Welcome to Collinwood

 

'Welcome to Collinwood', produced by Steven Soderbergh and George Clooney, is the low-rent flipside of their earlier collaboration 'Ocean's Eleven' in which a sophisticated crew of professional criminals in Las Vegas breathlessly carries off the perfect crime. For 'Welcome to Collinwood' is set in the decidedly unglamorous neighbourhood of Collinwood, and is the tale of a ragtag alliance of losers who plan an apparently straightforward heist with horrible, hilarious results.

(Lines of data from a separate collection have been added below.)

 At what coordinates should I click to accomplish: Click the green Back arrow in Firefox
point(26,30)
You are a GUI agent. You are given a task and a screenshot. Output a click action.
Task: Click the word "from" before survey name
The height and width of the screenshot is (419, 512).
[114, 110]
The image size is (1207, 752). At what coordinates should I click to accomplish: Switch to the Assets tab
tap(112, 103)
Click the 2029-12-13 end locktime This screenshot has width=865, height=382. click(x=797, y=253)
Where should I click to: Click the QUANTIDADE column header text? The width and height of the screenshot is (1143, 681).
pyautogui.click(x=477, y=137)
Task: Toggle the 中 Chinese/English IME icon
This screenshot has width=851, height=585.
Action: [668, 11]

From 'Take the Money and Run', 'Crackers', and 'Quick Change' to 'Palookaville' and 'Small-Time Crooks', the crime-gone-wrong comedy allows viewers to laugh at the main characters' bunglings while sympathising with their sheer bad luck. The grand masters of this sub-genre are the Coen brothers ('Blood Simple', 'Raising Arizona', 'Fargo', 'The Big Lebowski'), and their influence can be felt upon both the dialogue and characterisation in 'Welcome to Collinwood'. For the script of writers/directors Anthony and Joe Russo is liberally peppered with a stylised thieves' cant, producing inimitable lines like 'this bellini is starting to look like a real fucking kaputchnik'; and its characters are a collection of grotesque lowlife oddballs, whose every blemish is unflatteringly magnified by the camera.

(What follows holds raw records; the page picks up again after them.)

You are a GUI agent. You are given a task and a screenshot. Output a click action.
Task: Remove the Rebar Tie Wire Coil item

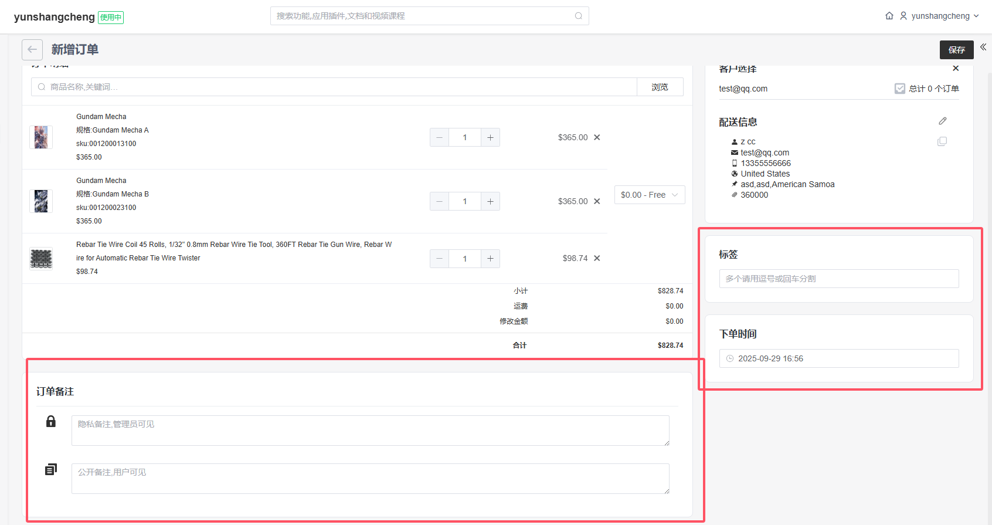tap(597, 258)
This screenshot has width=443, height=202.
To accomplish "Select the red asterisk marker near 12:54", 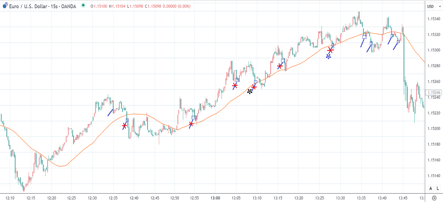I will coord(191,124).
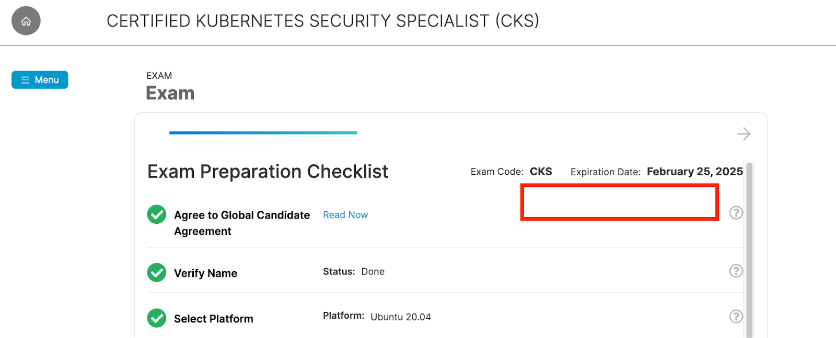Open help for Global Candidate Agreement
836x338 pixels.
click(736, 213)
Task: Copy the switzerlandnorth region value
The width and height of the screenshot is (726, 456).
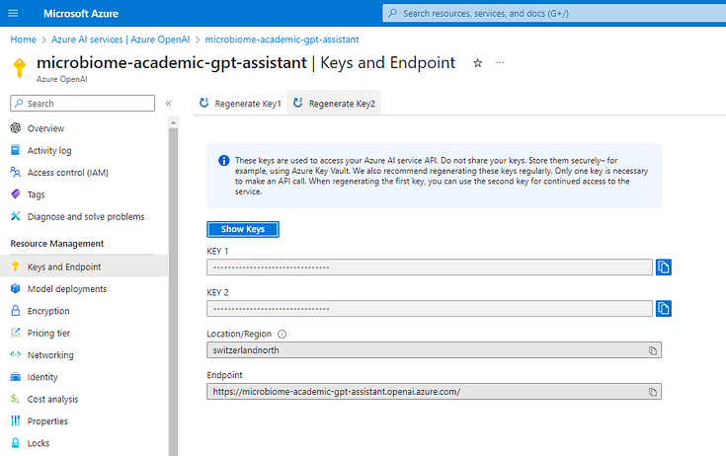Action: [652, 350]
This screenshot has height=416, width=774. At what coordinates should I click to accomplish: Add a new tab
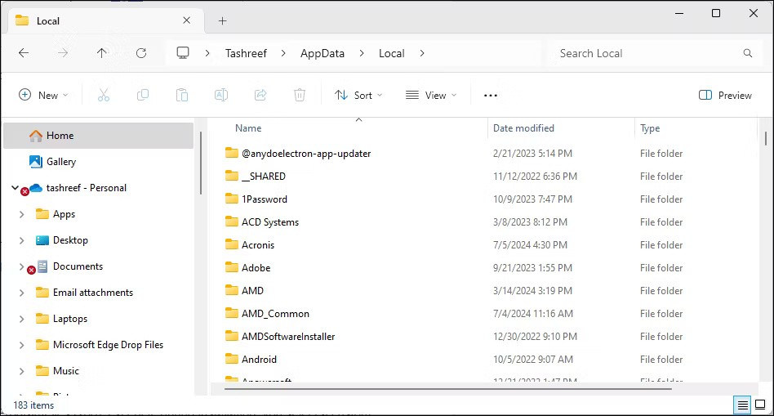click(222, 20)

The cast is like a who's who of independent cinema: Sam Rockwell as Pero, a romantic boxer who is always punching above his weight; Luis Guzman putting in an all-too believable performance as ill-fated car thief Cosimo, 'the biggest asshole in Collinwood'; William H. Macy as neurotic, baby-toting Riley, desperate to get his wife out of prison; Michael Jeter as bumbling, acrophobic widower Toto; George Clooney as Jerzy, the tattooed, wheelchair-bound tutor in burglary; and Isaiah Washington as the over-groomed Leon, whose cravats, pipes, kerchiefs and smoking jackets conceal his dream of a country life spent reading the papers in his underwear. All are absurd in themselves, and even funnier in their ensemble interactions.

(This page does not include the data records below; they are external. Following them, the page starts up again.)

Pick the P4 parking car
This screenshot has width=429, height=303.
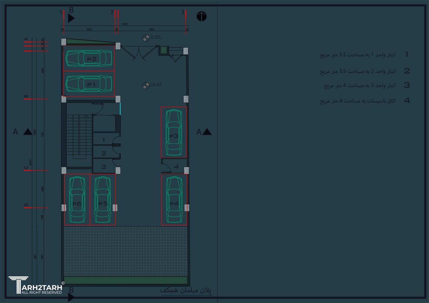pos(174,199)
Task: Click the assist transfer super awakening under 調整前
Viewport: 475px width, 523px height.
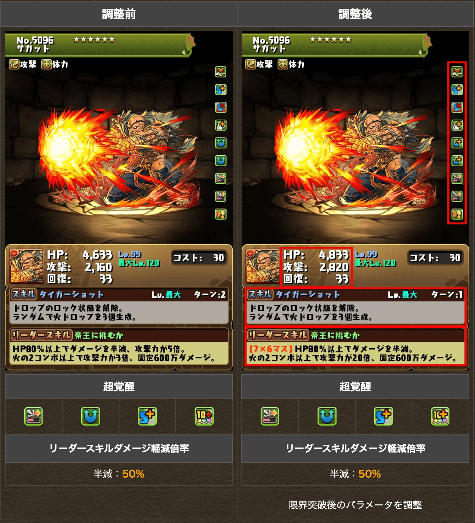Action: [34, 416]
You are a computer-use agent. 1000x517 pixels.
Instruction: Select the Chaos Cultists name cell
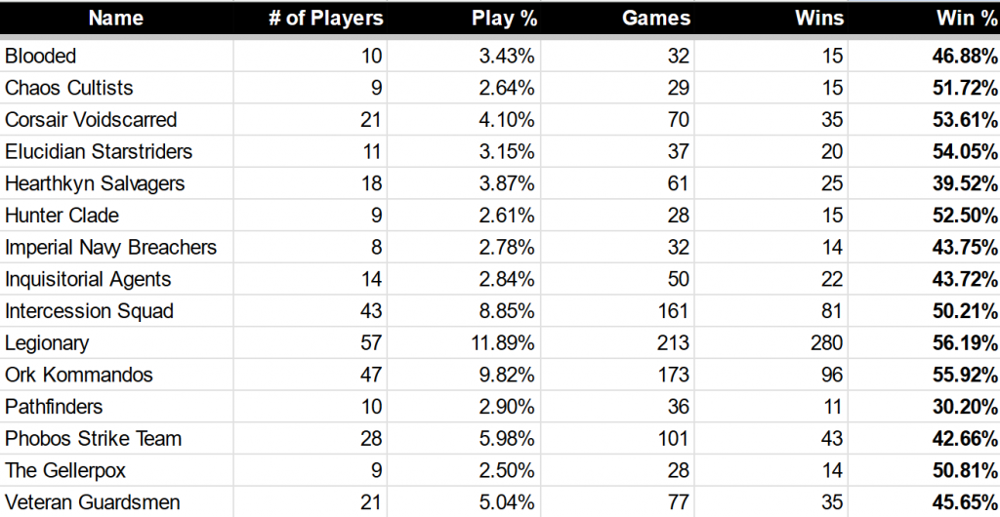[x=69, y=88]
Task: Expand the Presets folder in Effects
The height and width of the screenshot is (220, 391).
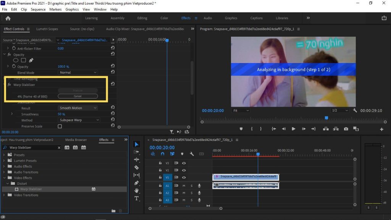Action: pyautogui.click(x=5, y=155)
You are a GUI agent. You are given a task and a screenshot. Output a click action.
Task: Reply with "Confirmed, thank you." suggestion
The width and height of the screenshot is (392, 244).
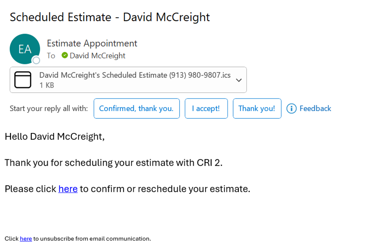click(136, 109)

'Welcome to Collingwood' IS very funny, but it is also somethig more than just a lightweight farce. What at first seems to be merely an entertaining portrait of gross incompetence and stupidity turns out to be cloaking a more serious depiction of the hopelessness engendered by the poverty trap. Collinwood, 'the Beirut of Cleveland', is shown to be a place where having a job as a salesman, or even in the nickel factory, means that you have made it big; where even nuns act as local usurers; where a new mother is imprisoned for an entire year because she can't afford a thousand dollar fine; and where $300,000 split four ways seems like all the money in the world. In other words, once one sees past the laughs, this film of shabby dreams and impossible hopes is tinged with real bitterness.

Much easier to get into than a safe, but every bit as rewarding.